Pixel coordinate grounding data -
------------
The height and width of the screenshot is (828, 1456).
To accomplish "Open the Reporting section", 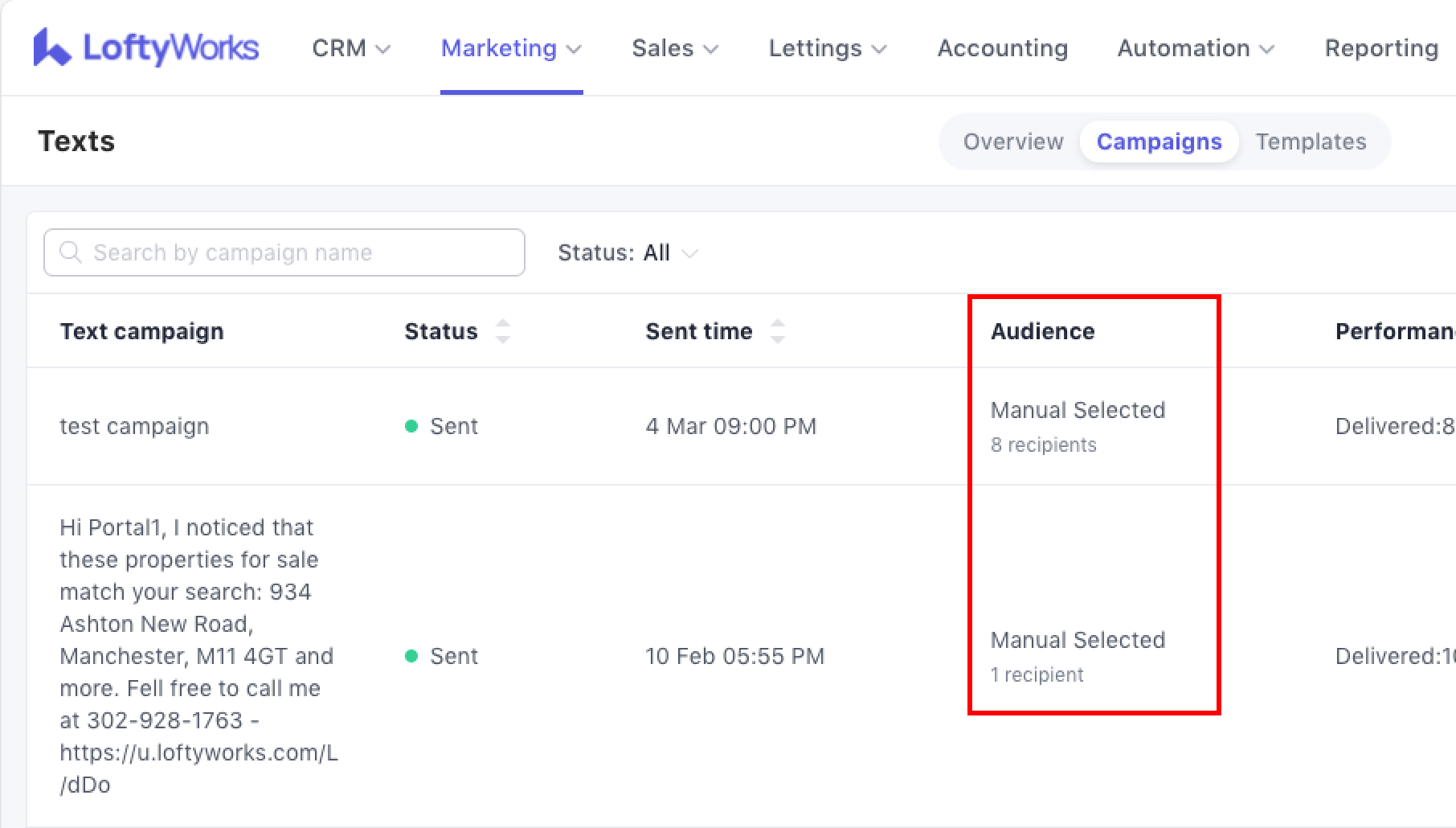I will [x=1380, y=48].
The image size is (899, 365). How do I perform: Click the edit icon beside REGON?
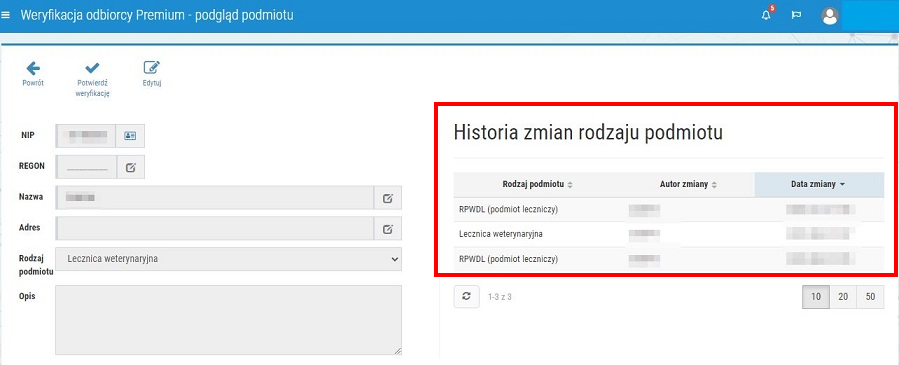tap(131, 167)
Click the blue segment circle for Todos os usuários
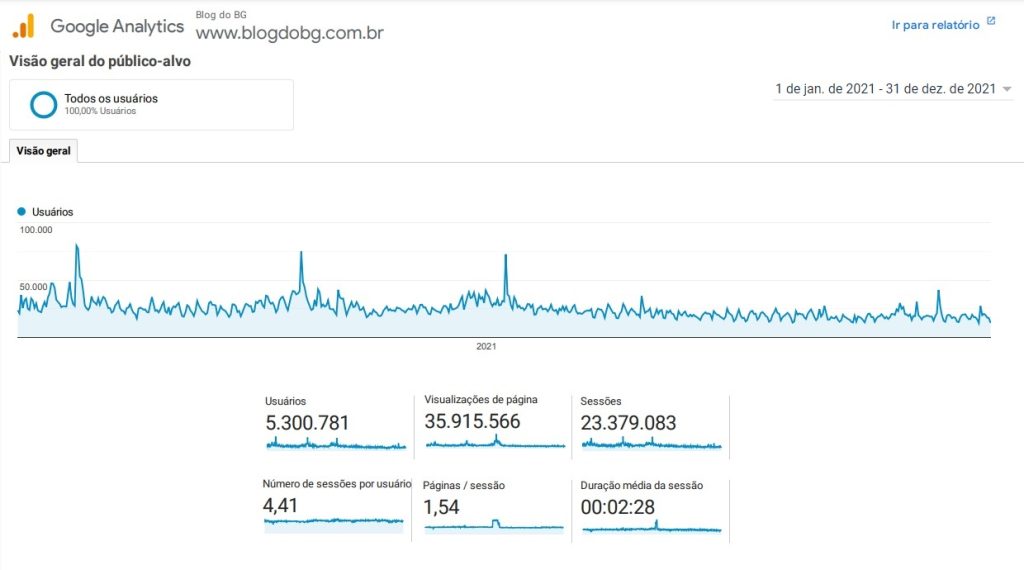 click(x=44, y=104)
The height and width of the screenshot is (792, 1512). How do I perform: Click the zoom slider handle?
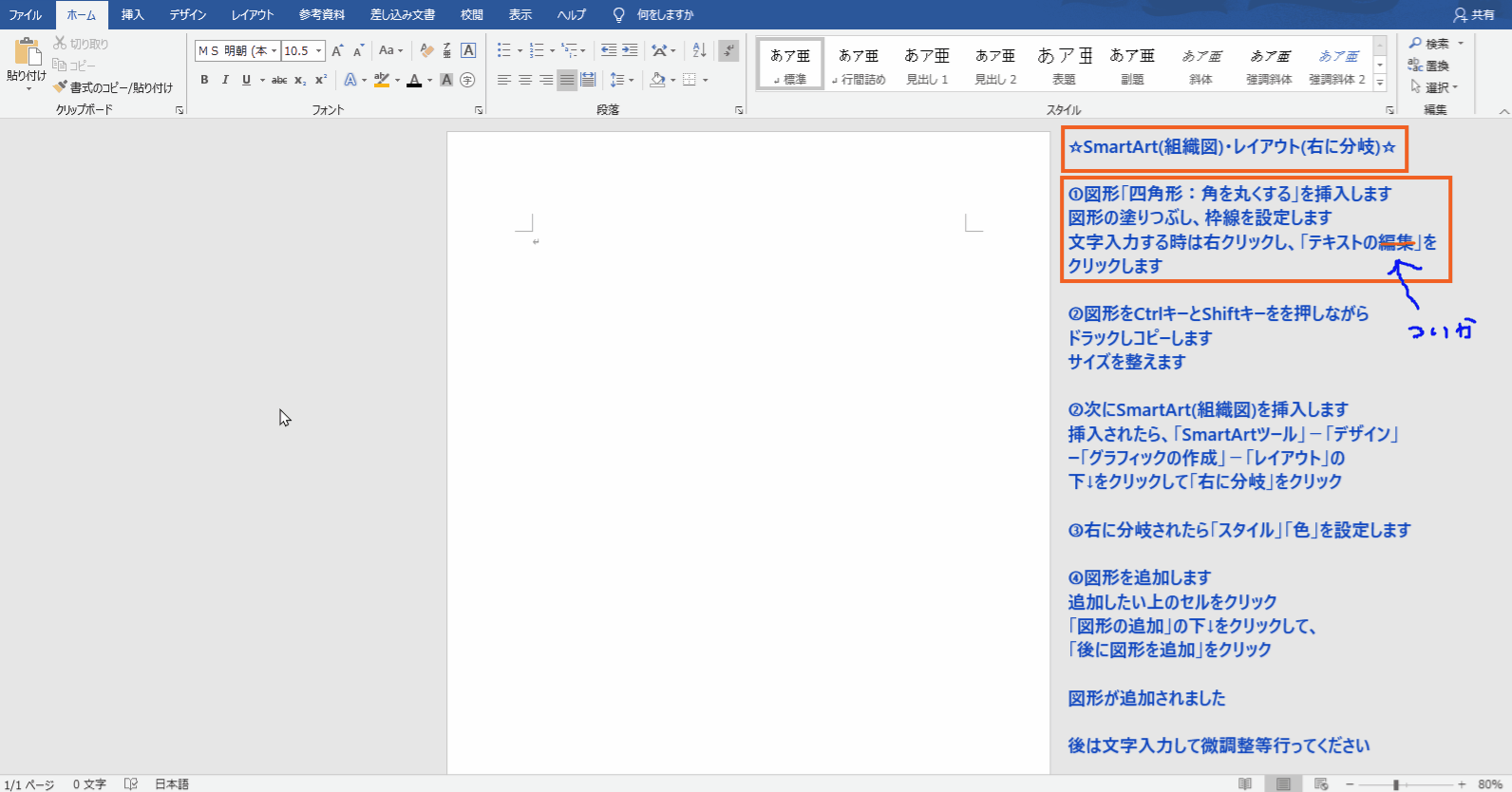[x=1395, y=784]
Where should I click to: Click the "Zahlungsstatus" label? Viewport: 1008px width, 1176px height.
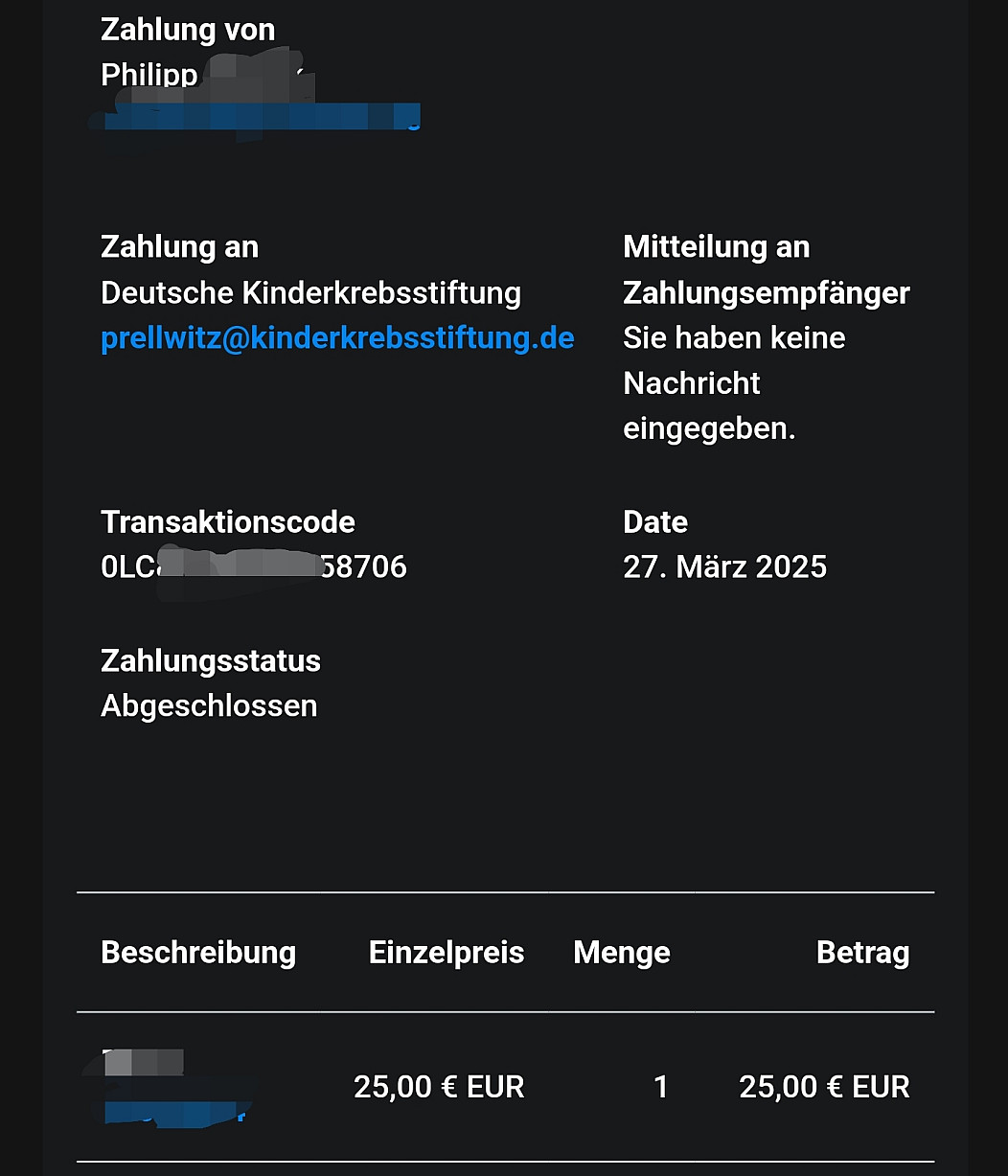click(x=211, y=661)
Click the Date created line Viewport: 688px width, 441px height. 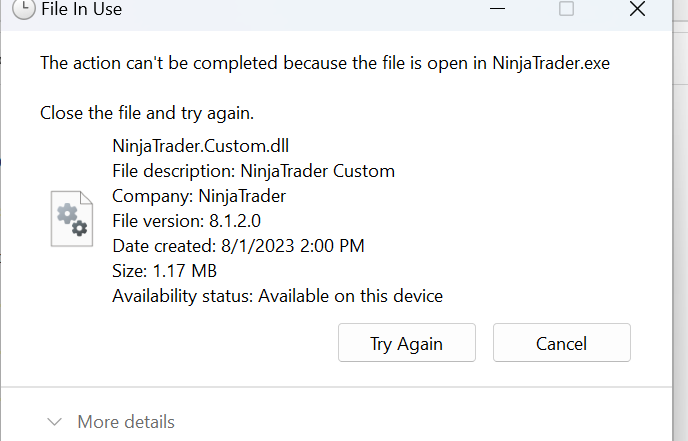(238, 246)
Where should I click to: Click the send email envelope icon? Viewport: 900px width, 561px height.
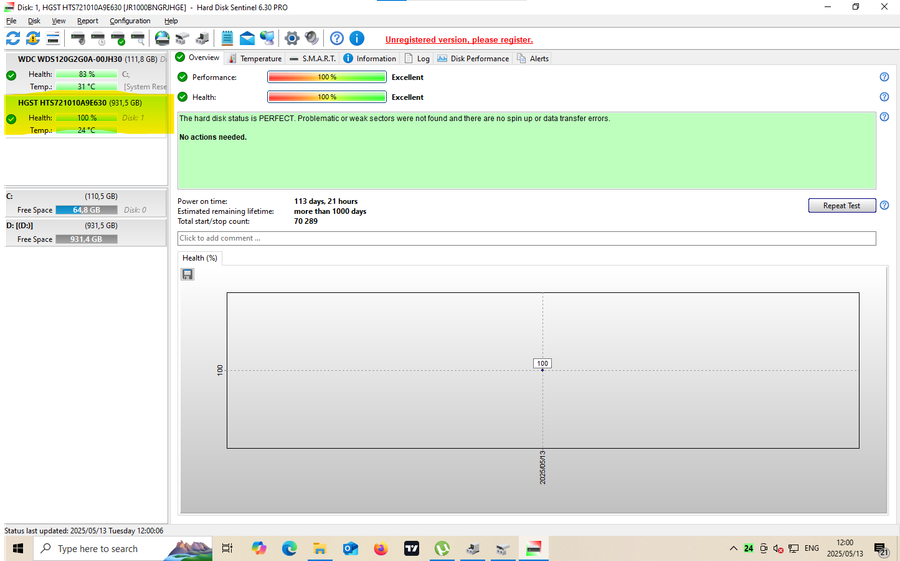point(247,39)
------------
TASK DESCRIPTION - Return exactly the lines that begin with the one containing "Where should I click to: Click the send" and end with the final line of the data above; include no pictures.

FINISHED TASK -
Where should I click to: Click the send email envelope icon? Viewport: 900px width, 561px height.
point(247,39)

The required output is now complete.